> [WORK REQUEST] Tally the lines below that contain the word "computer", and give only that number.

◆ ◆ ◆

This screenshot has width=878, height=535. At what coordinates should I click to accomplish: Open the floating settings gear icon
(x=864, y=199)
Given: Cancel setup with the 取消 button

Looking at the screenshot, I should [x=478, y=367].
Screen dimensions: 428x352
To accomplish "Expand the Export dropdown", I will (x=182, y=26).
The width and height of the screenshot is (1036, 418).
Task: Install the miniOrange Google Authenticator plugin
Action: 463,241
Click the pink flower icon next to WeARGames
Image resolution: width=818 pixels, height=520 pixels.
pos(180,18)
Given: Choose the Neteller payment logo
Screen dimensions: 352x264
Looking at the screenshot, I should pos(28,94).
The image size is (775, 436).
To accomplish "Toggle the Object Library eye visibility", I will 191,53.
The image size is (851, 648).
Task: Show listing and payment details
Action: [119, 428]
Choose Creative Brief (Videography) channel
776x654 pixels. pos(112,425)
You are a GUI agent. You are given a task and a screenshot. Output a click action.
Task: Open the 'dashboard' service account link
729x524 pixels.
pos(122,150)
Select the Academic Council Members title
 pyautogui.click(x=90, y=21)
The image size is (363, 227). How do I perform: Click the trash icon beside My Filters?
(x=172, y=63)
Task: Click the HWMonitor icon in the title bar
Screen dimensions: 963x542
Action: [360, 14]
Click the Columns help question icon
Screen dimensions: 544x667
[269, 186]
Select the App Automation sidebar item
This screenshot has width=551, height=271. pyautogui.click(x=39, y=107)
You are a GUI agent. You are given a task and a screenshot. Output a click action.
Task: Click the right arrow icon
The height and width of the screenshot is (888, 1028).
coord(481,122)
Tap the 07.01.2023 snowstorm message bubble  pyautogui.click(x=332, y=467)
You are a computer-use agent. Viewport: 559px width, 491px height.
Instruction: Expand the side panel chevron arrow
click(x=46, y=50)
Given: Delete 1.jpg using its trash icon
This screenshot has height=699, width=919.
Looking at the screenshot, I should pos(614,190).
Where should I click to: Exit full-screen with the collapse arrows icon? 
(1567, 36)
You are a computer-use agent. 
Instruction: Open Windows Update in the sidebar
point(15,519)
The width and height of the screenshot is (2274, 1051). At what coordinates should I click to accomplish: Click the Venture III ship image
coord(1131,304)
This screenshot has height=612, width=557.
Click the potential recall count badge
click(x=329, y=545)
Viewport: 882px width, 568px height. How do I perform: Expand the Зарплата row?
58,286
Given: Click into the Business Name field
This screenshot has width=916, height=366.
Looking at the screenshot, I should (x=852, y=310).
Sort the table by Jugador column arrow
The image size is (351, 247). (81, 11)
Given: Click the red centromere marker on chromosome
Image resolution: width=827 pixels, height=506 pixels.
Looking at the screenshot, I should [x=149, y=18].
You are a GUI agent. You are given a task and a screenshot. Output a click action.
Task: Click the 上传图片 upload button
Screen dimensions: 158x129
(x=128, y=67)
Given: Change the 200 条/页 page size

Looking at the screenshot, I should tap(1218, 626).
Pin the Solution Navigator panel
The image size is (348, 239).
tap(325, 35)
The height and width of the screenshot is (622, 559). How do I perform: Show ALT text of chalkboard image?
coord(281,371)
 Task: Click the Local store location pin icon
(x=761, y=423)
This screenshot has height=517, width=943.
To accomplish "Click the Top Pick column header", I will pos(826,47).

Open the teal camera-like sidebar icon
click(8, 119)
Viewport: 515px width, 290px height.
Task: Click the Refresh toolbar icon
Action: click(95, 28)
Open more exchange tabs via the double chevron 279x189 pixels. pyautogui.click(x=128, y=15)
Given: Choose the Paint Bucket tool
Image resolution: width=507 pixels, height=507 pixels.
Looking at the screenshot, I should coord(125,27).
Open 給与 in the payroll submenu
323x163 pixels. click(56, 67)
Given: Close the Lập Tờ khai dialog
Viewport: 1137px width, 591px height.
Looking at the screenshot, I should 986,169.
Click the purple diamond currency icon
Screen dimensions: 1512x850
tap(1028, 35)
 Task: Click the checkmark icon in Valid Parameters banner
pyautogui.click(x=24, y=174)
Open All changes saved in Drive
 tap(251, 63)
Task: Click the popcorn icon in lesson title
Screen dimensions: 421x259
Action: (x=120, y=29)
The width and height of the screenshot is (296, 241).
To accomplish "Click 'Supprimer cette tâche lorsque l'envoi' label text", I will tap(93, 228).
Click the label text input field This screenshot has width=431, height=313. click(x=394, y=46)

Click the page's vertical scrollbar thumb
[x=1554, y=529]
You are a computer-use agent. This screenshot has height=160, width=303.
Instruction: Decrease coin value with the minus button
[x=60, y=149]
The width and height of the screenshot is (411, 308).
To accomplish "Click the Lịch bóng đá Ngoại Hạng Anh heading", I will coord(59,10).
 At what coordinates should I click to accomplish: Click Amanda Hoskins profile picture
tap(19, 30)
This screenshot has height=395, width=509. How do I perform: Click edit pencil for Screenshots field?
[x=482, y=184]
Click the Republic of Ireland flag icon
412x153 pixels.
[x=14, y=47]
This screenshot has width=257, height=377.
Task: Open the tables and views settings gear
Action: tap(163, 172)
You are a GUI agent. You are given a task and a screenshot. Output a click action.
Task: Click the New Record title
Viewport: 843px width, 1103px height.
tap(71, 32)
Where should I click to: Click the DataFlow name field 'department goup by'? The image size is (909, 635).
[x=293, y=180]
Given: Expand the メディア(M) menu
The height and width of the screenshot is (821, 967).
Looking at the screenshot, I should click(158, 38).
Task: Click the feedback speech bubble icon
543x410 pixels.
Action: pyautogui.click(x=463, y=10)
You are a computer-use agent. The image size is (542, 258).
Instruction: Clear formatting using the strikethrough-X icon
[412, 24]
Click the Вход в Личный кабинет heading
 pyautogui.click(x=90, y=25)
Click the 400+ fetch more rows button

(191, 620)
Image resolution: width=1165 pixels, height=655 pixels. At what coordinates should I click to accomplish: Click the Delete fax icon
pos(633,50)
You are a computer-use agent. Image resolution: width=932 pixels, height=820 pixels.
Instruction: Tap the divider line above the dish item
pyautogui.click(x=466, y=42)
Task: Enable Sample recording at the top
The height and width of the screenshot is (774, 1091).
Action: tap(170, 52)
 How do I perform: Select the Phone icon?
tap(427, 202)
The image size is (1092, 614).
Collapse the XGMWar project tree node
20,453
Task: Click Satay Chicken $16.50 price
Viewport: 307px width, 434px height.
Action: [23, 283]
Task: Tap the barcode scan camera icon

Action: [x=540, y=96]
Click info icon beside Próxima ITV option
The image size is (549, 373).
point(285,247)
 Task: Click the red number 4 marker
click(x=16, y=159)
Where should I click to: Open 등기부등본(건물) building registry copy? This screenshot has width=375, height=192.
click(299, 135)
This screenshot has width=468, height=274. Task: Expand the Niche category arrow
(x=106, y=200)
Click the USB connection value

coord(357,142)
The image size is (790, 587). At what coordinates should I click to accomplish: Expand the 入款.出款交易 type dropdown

◆ ◆ ◆

> [OUTPUT OF THE TASK] 5